EXTRACT:

----

Re: [PATCH v2 17/21] KVM: x86: Morph pending exceptions to pending VM-Exits at queue time

Sean Christopherson <seanjc@xxxxxxxxxx> · Mon, 11 Jul 2022 15:22:52 +0000

On Sun, Jul 10, 2022, Maxim Levitsky wrote:
> On Thu, 2022-07-07 at 01:24 +0000, Sean Christopherson wrote:
> > On Wed, Jul 06, 2022, Maxim Levitsky wrote:
> > > Other than that, this is a _very_ good idea to add it to KVM, although
> > > maybe we should put it in Documentation folder instead?
> > > (but I don't have a strong preference on this)
> > 
> > I definitely want a comment in KVM that's relatively close to the code.  I'm not
> > opposed to also adding something in Documentation, but I'd want that to be an "and"
> > not an "or".
> 
> Also makes sense. 
> 
> I do think that it is worthwhile to also add a comment about the way KVM
> handles exceptions, which means that inject_pending_event is not always called on instruction
> boundary. When we have a pending/injected exception we have first to get rid of it,
> and only then we will be on instruction boundary.

Yeah, though it's not like KVM has much of a choice, e.g. intercepted=>reflected
exceptions must be injected during instruction execution.  I wouldn't be opposed
to renaming inject_pending_event() if someone can come up with a decent alternative
that's sufficiently descriptive but not comically verbose.

kvm_check_events() to pair with kvm_check_nested_events()?  kvm_check_and_inject_events()?  

> And to be sure that we will inject pending interrupts on the closest instruction
> boundary, we actually open an interrupt/smi/nmi window there.
> > This is calling out something slightly different.  What it's saying is that if
> > there was a pending exception, then KVM should _not_ have injected said pending
> > exception and instead should have requested an immediate exit.  That "immediate
> > exit" should have forced a VM-Exit before the CPU could fetch a new instruction,
> > and thus before the guest could trigger an exception that would require reinjection.
> > 
> > The "immediate exit" trick works because all events with higher priority than the
> > VMX preeemption timer (or IRQ) are guaranteed to exit, e.g. a hardware SMI can't
> > cause a fault in the guest.

----

DATA EXCERPTS:
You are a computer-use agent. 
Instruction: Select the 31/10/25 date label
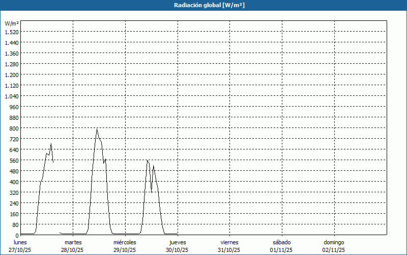(229, 250)
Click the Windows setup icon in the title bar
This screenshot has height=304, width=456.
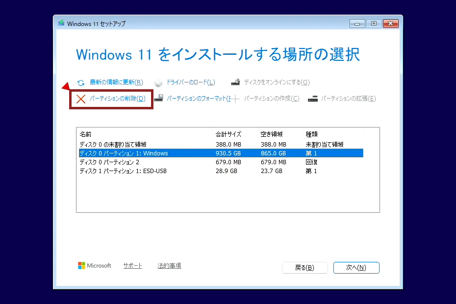61,23
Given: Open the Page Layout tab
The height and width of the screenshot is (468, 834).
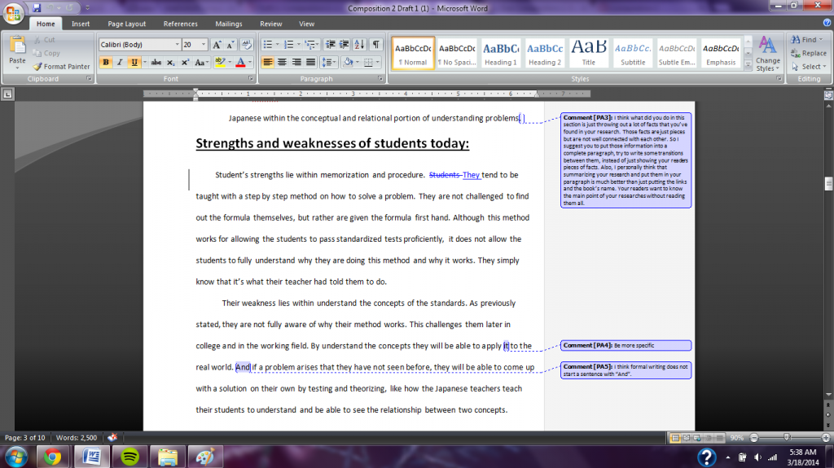Looking at the screenshot, I should (127, 24).
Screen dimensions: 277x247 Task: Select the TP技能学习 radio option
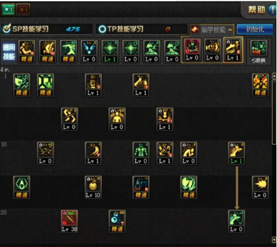pyautogui.click(x=102, y=29)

----

CHALLENGE A:
Name every KVM function the KVM patch thread mentions, counting each one only once.
CHALLENGE B:
Extend the KVM patch thread past its last line.
You won't need any of the items.

FINAL RESULT A:
inject_pending_event(), kvm_check_events(), kvm_check_nested_events(), kvm_check_and_inject_events()

FINAL RESULT B:
> 
> Yes it all makes sense now. It really helps thinking in terms of instruction boundary.
> 
> However, that makes me think: Can that actually happen?

I don't think KVM can get itself in that state, but I believe userspace could force
it by using KVM_SET_VCPU_EVENTS + KVM_SET_NESTED_STATE.

> A pending exception can only be generated by KVM itself (nested hypervisor,
> and CPU reflected exceptions/interrupts are all injected).
> 
> If VMRUN/VMRESUME has a pending exception, it means that it itself generated it,
> in which case we won't be entering the guest, but rather jump to the
> exception handler, and thus nested run will not be pending.

Notably, SVM handles single-step #DBs on VMRUN in the nested VM-Exit path.  That's
the only exception that I can think of off the top of my head that can be coincident
with a successful VM-Entry (ignoring things like NMI=>#PF).

> We can though have pending NMI/SMI/interrupts.
> 
> Also just a note about injected exceptions/interrupts during VMRUN/VMRESUME.
> 
> If nested_run_pending is true, then the injected exception due to the same
> reasoning can not come from VMRUN/VMRESUME. It can come from nested hypevisor's EVENTINJ,
> but in this case we currently just copy it from vmcb12/vmcs12 to vmcb02/vmcs02,
> without touching vcpu->arch.interrupt.
> 
> Luckily this doesn't cause issues because when the nested run is pending
> we don't inject anything to the guest.
> 
> If nested_run_pending is false however, the opposite is true. The EVENTINJ
> will be already delivered, and we can only have injected exception/interrupt
> that come from the cpu itself via exit_int_info/IDT_VECTORING_INFO_FIELD which
> we will copy back as injected interrupt/exception to 'vcpu->arch.exception/interrupt'.
> and later re-inject, next time we run the same VMRUN instruction.